Mythology: Homer’s Odyssey in Music

By John Michael Cooper, Illinois Wesleyan University

Written for the concert Mythology: Homer’s Odyssey in Music, performed on Nov 10, 1995 at Avery Fisher Hall at Lincoln Center.

“The work by which Bruch’s name is, perhaps, best known all the world over… The success achieved by it wherever it has been given has been very remarkable.” Thus the musicologist and critic JA. Fuller-Maitland described Max Bruch’s Odysseus in 1894. To modern audiences, Fuller-Maitland’s assessment might seem a bit peculiar, for Bruch is today best-indeed, almost exclusively-known by his beloved G-Minor Violin Concerto and Scottish Fantasy, and by his first opera, Die Loreley. However, in Bruch’s opinion the most important part of his oeuvre was not these better-known works, but rather his five oratorios, of which Odysseus (1872) was the first composed.

This assessment is a telling one. In the early 1870s, German musical culture was one that not only celebrated the unification of German-speaking peoples, but also was bent on realizing a strictly Darwinian, unidirectional “progress” in the arts as well as society: a musical culture in which the oratorio as a genre was considered to have outlived its usefulness. The “Artwork of the Future,” as espoused by Wagner, Liszt, and the so-called “New German School”‘ represented a music-dramatic ideal for which the oratorio was intrinsically unsuited. Liszt’s attempts to resolve these aesthetic incongruities in his two oratorios (The Legend of St. Elizabeth, 1865, and Christus, 1873) notwithstanding, the general consensus was that the oratorio in its traditional guise had breathed its final breaths in the works of Haydn, Beethoven, and possibly, Mendelssohn. Thus, in composing a series of oratorios that in all their major features rejected the ideals of the New German School and retained the essence of the genre’s tradition, Bruch also pitted himself against the contemporary notion of progress in the development of the musical art.

Bruch’s position vis-à -vis the New German School’s views on music and drama are readily observable in the layout of Odysseus and its successors in the genre of oratorio. Although the work’s tendency to blur recitatives, arias, and ariosi hint at the sort of musical continuity characteristic of Wagner’s music dramas, the overall structure clearly eschews the dramatic continuity supported by self-referential motivic thread that was the essence of the Wagnerian music-dramatic aesthetic. Instead, Bruch divides his epic oratorio into two large parts, each comprising a series of scenes extracted from Homerian epic, presented in the original sequence but otherwise only loosely dramatic. Thus, after an orchestral prelude, Part I presents a series of self-contained scenes representing “Odysseus on the Island of Calypso,” “Odysseus in the Underworld,” “Odysseus and the Sirens,” and the “Storm at Sea” (a colossal genre-scene that must count among the most vivid storms in the musical repertoire). Part II then presents “Penelope Weeping,” the “Feast with the Phaecians,” “Penelope Working on her Garment,” and “Odysseus’ Return Home.” It would be pointless to deny the tremendous sense of drama that infuses each of these scenes, but the only clear use of motivic and thematic material to unify the work is between the introduction and the final scene–hardly a compositional gesture consistent with those espoused by Wagner and his followers.

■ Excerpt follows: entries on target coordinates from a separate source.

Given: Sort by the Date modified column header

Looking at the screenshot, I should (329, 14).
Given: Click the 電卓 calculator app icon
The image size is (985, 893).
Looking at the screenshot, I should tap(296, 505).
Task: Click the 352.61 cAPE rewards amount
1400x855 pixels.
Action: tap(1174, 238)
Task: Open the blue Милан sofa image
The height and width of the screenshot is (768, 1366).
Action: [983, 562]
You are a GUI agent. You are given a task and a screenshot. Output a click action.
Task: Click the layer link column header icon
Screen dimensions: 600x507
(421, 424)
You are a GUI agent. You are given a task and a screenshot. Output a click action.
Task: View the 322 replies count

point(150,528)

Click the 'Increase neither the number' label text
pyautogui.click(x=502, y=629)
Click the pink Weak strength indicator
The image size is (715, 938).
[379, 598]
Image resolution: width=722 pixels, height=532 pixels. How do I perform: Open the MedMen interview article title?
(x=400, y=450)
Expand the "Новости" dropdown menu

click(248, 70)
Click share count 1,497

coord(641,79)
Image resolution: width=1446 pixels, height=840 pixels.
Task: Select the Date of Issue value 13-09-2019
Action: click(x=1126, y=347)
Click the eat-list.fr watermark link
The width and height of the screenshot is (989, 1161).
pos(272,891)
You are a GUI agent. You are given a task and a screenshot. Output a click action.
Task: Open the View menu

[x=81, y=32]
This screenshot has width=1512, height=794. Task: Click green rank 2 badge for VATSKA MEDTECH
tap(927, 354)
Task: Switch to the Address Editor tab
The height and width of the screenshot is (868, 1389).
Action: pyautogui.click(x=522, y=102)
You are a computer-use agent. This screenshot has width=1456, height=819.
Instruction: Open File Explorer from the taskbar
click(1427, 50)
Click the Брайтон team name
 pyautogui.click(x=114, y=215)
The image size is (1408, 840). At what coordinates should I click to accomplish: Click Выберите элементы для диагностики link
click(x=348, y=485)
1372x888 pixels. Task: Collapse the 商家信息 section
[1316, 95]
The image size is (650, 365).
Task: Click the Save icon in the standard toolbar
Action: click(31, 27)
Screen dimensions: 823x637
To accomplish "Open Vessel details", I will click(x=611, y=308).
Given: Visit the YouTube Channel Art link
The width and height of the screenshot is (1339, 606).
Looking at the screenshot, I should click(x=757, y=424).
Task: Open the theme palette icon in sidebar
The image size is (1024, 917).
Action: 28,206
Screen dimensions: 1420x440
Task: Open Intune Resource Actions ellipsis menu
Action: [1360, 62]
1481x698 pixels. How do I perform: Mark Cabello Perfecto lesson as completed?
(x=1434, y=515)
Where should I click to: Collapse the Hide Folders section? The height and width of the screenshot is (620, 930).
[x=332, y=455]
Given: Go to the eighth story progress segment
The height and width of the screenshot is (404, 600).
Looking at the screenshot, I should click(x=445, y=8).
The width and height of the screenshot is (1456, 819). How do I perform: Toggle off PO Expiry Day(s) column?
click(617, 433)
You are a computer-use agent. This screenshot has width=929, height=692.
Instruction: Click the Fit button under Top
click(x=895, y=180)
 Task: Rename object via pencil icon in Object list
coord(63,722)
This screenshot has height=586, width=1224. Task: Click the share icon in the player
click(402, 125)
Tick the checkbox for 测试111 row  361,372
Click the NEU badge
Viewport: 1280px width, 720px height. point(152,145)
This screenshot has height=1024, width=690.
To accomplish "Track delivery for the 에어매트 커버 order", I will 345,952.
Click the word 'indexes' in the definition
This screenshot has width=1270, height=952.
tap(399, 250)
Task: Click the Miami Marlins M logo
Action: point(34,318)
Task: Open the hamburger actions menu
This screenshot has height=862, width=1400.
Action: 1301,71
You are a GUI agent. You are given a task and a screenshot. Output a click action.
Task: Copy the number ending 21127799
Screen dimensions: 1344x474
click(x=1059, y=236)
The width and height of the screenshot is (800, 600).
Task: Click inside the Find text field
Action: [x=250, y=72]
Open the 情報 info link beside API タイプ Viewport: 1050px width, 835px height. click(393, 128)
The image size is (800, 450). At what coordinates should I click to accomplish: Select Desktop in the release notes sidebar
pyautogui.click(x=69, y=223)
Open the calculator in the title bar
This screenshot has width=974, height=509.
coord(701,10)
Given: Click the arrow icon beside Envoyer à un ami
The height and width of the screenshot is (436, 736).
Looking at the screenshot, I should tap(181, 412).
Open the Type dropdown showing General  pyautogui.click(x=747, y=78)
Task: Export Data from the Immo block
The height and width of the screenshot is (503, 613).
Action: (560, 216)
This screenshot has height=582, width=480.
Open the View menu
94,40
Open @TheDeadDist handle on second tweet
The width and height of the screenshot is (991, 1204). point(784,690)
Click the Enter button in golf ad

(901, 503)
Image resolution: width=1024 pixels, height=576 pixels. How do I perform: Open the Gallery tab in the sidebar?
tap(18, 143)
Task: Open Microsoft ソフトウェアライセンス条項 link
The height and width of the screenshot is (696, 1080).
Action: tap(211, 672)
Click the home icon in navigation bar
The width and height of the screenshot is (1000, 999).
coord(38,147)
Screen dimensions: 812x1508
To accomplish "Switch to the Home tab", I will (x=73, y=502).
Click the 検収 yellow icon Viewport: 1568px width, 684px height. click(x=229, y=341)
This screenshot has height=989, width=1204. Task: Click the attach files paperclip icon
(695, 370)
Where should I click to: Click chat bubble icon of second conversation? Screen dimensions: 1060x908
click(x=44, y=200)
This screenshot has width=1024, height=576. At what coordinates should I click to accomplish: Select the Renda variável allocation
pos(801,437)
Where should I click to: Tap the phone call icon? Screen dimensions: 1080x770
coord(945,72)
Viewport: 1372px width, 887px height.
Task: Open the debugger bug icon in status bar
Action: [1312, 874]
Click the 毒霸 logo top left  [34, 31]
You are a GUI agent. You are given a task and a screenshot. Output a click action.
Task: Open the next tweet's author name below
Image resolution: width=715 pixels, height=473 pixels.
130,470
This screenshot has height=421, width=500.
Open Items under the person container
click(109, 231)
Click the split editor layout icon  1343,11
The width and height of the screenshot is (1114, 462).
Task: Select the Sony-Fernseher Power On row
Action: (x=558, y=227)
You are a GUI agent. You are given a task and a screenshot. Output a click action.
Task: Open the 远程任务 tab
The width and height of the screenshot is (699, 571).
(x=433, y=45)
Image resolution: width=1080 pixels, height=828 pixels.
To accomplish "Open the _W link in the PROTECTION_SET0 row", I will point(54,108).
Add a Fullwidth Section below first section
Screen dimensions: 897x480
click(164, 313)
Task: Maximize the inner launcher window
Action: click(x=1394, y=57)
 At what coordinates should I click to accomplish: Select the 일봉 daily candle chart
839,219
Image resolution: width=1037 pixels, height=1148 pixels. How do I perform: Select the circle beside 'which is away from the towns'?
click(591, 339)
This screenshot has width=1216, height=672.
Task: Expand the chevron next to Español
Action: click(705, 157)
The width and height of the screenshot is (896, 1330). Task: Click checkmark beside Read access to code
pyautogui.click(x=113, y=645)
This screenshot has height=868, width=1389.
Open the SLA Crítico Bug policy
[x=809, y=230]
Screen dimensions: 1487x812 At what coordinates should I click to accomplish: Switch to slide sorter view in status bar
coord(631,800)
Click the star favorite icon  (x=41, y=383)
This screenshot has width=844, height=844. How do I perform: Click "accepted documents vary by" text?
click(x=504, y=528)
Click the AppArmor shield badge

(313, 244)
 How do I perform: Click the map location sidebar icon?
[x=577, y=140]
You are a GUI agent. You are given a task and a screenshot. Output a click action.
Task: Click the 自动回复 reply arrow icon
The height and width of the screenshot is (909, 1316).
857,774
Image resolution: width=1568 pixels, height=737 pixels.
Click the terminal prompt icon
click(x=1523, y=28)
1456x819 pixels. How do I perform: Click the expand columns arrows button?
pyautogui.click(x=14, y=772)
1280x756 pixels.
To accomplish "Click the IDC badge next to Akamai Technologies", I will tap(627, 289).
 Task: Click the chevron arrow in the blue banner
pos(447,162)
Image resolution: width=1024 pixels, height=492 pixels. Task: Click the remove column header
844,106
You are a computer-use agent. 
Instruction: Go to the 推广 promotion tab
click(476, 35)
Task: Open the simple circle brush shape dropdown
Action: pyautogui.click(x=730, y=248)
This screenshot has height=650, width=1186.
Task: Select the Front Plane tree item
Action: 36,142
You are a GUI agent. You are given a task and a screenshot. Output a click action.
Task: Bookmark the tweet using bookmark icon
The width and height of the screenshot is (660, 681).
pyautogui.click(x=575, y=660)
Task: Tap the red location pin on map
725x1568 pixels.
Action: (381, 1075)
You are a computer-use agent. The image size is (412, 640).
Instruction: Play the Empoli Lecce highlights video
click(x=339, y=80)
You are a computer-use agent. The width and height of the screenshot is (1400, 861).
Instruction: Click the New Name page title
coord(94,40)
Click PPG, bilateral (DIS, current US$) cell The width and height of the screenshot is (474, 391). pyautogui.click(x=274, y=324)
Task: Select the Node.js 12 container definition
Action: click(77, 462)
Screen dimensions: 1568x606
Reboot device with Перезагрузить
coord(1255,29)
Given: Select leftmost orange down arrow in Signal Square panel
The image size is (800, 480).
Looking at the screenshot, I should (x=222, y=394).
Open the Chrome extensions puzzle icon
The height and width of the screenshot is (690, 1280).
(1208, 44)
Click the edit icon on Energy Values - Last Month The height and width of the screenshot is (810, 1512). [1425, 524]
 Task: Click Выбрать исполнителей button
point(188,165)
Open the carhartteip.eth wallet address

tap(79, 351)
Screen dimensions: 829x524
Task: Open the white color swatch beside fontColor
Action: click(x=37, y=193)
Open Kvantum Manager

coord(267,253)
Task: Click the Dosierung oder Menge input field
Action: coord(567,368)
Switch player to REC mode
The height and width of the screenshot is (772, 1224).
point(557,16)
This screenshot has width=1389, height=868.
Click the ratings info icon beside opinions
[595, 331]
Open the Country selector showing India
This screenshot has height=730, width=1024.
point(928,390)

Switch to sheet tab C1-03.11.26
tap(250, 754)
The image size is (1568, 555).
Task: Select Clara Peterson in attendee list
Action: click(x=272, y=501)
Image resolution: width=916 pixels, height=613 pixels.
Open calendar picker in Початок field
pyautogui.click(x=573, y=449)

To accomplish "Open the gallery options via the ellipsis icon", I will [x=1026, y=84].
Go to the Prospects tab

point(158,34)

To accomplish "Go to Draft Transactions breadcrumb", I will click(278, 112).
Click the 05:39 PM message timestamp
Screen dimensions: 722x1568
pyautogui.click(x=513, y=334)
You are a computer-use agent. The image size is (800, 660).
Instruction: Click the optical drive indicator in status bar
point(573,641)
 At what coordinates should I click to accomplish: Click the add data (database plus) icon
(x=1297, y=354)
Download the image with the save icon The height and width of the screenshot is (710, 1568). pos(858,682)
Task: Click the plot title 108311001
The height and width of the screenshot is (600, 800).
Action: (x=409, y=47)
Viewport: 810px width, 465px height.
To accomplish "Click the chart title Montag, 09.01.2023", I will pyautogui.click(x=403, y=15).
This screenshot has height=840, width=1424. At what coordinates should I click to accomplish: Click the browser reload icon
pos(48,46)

On the other hand, if Bruch consciously distanced himself from the New German School with Odysseus, he nevertheless revealed his sympathies with the artistic and nationalistic ideals that played such an important role in Wagner’s music dramas (when Odysseus was premiered, Wagner’s Rheingold and Walküre, as well as the complete poetic text of Ring, were already known, and the completion and premiere of the complete cycle was anticipated as the secular event of the century). For in presenting the protagonist of Odysseus in a variety of scenes from Homer’s original, Bruch presented a crystallized version of a series of themes central to Wagner’s musical aesthetic: love of country and fidelity in love, and honor and valor as the external manifestations of the individual’s love, courage, and will.

It is therefore perhaps fairest to judge Odysseus not for what it is not–a Wagnerian music-drama of the sort that usurped virtually all other kinds of operatic composition in Germany in the late nineteenth century–but rather for what it is: a dramatic oratorio actively concerned with presenting that aesthetic’s ideals in a musical format consistent with Bruch’s conservative bent and the generic proclivities of his native Rheinland.